The influent of the reactor contained an average of 230 mg L-1 of TSS after screening. Since the only pre-treatment of the reactor was a 6 mm perforated plate screen, some floating material from the sewerage will end up in the reactor. Although the influent consists merely of domestic wastewater, the sewage of the Overvecht district is known to contain relatively large fraction of fat. Some fatlike particles were observed in the reactor, but in the period of 10 months in which the experiment was run, no build-up of scum or fat on the reactor was observed. Apparently, the fat particles were converted or removed with the excess sludge.

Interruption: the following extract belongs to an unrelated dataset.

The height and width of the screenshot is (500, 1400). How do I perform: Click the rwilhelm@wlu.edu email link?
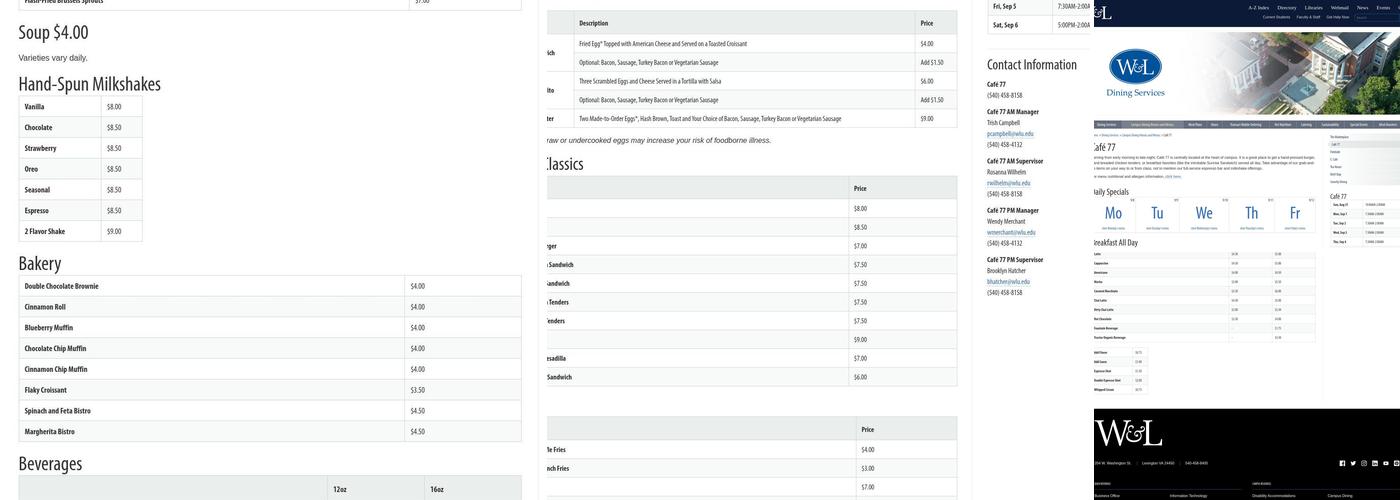pyautogui.click(x=1008, y=183)
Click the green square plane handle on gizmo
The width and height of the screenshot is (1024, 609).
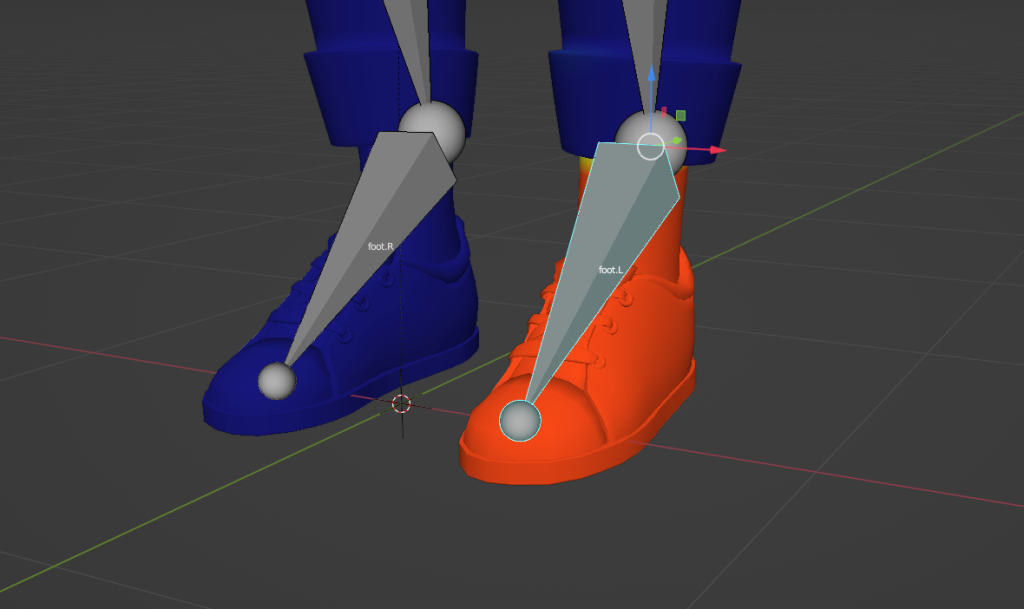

The reported values of effluent suspended solids of 20 mg L-1 for the Garmerwolde plant [Pronk et al., 2015] are comparable with the levels measured in this study before installation of the vertical baffles in front of the effluent weirs. Since the Garmerwolde plant mainly treats domestic sewage and also the pre-treatment of the wastewater is comparable, these levels of effluent suspended solids are to be expected. Also reported values for other plants (Table 2) were in the range of 10 - 20 mg L-1 and thus comparable with the values measured in this study before installation of the vertical baffle. This value is to be expected from a full-scale aerobic granular sludge reactor on domestic wastewater if no baffle is present. The Gansbaai plant is the exception, with a value of 5 mg L-1, but detailed information is not available. Baffles have proven to be an effective and economic way to keep effluent suspended solids below 10 mg L-1, similar to well operated secondary clarifier effluents.

Conclusions#

In this study, two main processes have been identified that can contribute to elevated suspended solids concentration in the effluent of the aerobic granular sludge process in practice. These processes also play an important role in suspended solids control in secondary clarifiers of activated sludge plants. Two solutions known from operation of secondary clarifiers could successfully be incorporated into the AGS process leading to low concentration of suspended solids in the effluent. The implementation of nitrogen stripping, before the settling period, avoids gas bubble formation during feeding and thus the floatation of lighter biomass. A mathematical model describing degasification was developed that explains the observations of higher suspended solids concentrations in the effluent when treating sewage. Introduction of a vertical baffle in front of the effluent weir showed to be an effective measure to keep floating sludge and fat-like particle in the reactor, resulting in an effluent suspended solids concentration lower than 10 mg L-1 with an average influent suspended solids concentration of 230 mg L-1. This was achieved with high biomass concentrations (10 g L-1) and a high granulation grade (84 %).